Item 9B. Other Information

None.

PART III

Item 10. Directors, Executive Officers and Corporate Governance

The information to be set forth under the captions “Proposal 1: Election of Directors,” “Board of Directors,” “Executive Officers and Compensation” and “Section 16(a) Beneficial Ownership Reporting Compliance” in the definitive Proxy Statement and Information Circular for the 2017 Annual General Meeting of Shareholders of the Company (the “Proxy Statement”), is incorporated herein by reference.

The Company has adopted a written code of ethics applicable to its chief executive officer, chief financial officer, principal accounting officer and persons performing similar functions. A copy of the code of ethics is posted on the Company’s web site at www.nicholasfinancial.com.
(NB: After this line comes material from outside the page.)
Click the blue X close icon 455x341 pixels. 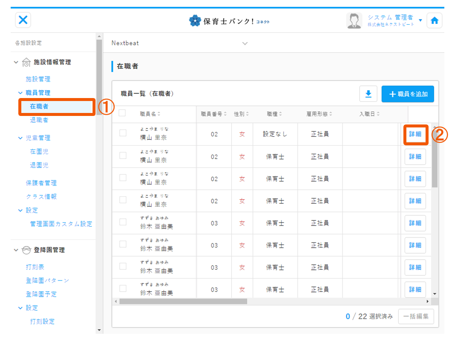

The Company intends to satisfy the disclosure requirements under Item 5.05 of the SEC’s Current Report on Form 8-K regarding amendments to, or waivers from, the code of ethics by posting such information on the Company’s web site at www.nicholasfinancial.com. The Company is not including the information contained on or available through its web site as a part of, or incorporating such information by reference into, this Report.

Item 11. Executive Compensation, Compensation Interlocks and Insider Participation

The information to be set forth under the captions “Executive Officers and Compensation” and “Board of Directors” in the Proxy Statement is incorporated herein by reference.

Item 12. Security Ownership of Certain Beneficial Owners and Management and Related Stockholder Matters

Securities Authorized for Issuance under Equity Compensation Plans

The following table sets forth certain information, as of March 31, 2017, with respect to compensation plans under which equity securities of the Company were authorized for issuance:

EQUITY COMPENSATION PLAN INFORMATION

(In thousands, except exercise price)

 

Plan Category

  Number of Securities to
be Issued Upon Exercise
of Outstanding Options,
Warrants and Rights
    Weighted – Average
Exercise Price of
Outstanding Options,
Warrants and Rights
    Number of Securities
Remaining Available for
Future Issuance Under
Equity Compensation Plans
(Excluding Securities
Reflected in Column (a))
 
    (a)     (b)     (c)  

Equity Compensation Plans Approved by Security Holders

    333     $ 10.08       654  

Equity Compensation Plans Not Approved by Security Holders

    None       Not Applicable       None  
 

 

 

   

 

 

   

 

 

 

TOTAL

    333     $ 10.08       654  
 

 

 

   

 

 

   

 

 

 

The information to be set forth under the caption “Voting Shares and Ownership of Management and Principal Holders” in the Proxy Statement is incorporated herein by reference.

Item 13. Certain Relationships and Related Transactions, Director Independence and Board of Directors

The information to be set forth under the captions “Board of Directors” and “Certain Relationships and Related Transactions” in the Proxy Statement is incorporated herein by reference.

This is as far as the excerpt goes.